Pareció muy sorprendido. Teníamos las caras a la misma altura, lo que me intimidaba aún más.
—Él mismo. Pero ¿usted quién es?
No, no me reconocía. Hablaba francés sin acento. Había que tener valor.
—Lle… llevaba mucho tiempo… queriendo verlo.
—¿Y eso por qué, caballero?
—Estoy escribiendo… escribiendo un libro sobre la Emigración. Y…
—¿Es usted ruso?
Era la segunda vez que me hacían esa pregunta. También me lo había preguntado el taxista. En el fondo, a lo mejor sí que había sido ruso.
—No.
—¿Y se interesa por la Emigración?
—Estoy… estoy… escribiendo un libro sobre la Emigración. Y alguien… alguien me aconsejó que viniera a verlo… Paul Sonachitze…
—¿Sonachitze?…
Lo pronunciaba a lo ruso.
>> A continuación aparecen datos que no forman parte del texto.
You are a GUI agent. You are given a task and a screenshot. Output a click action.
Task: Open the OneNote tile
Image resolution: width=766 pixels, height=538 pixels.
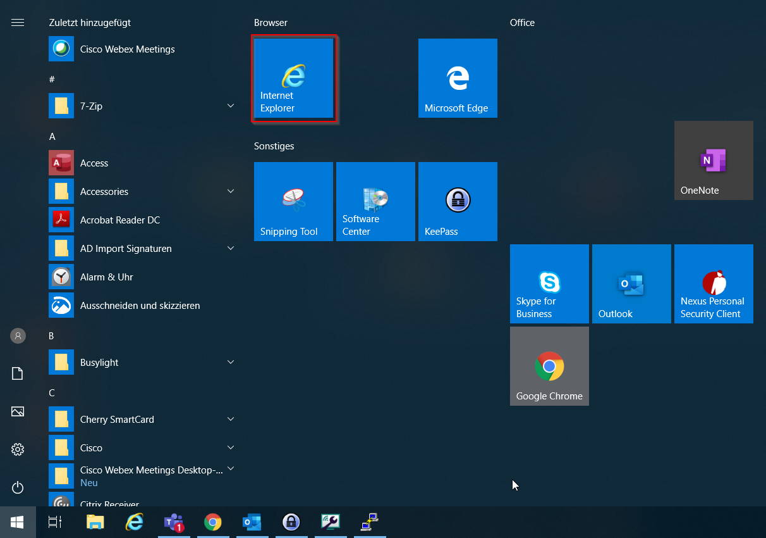714,160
Y resultaba muy dulce: el rumor del viento en las hojas.
—Un apellido georgiano… No lo conozco…
Fruncía el ceño.
—Sonachitze…, no…
—No querría molestarlo, caballero. Sólo quiero hacerle unas cuantas preguntas.
—Pero si lo atenderé con mucho gusto.
Sonreía, con sonrisa triste.
—Un asunto trágico este de la Emigración… Pero ¿cómo es que me llama Stioppa?
—Yo… no…, yo…
—La mayoría de las personas que me llamaban Stioppa han muerto. Y las que quedan deben de contarse con los dedos de una mano.
—Fue… ese Sonachitze…
—No lo conozco.
—¿Podría… podría hacerle… unas cuantas preguntas?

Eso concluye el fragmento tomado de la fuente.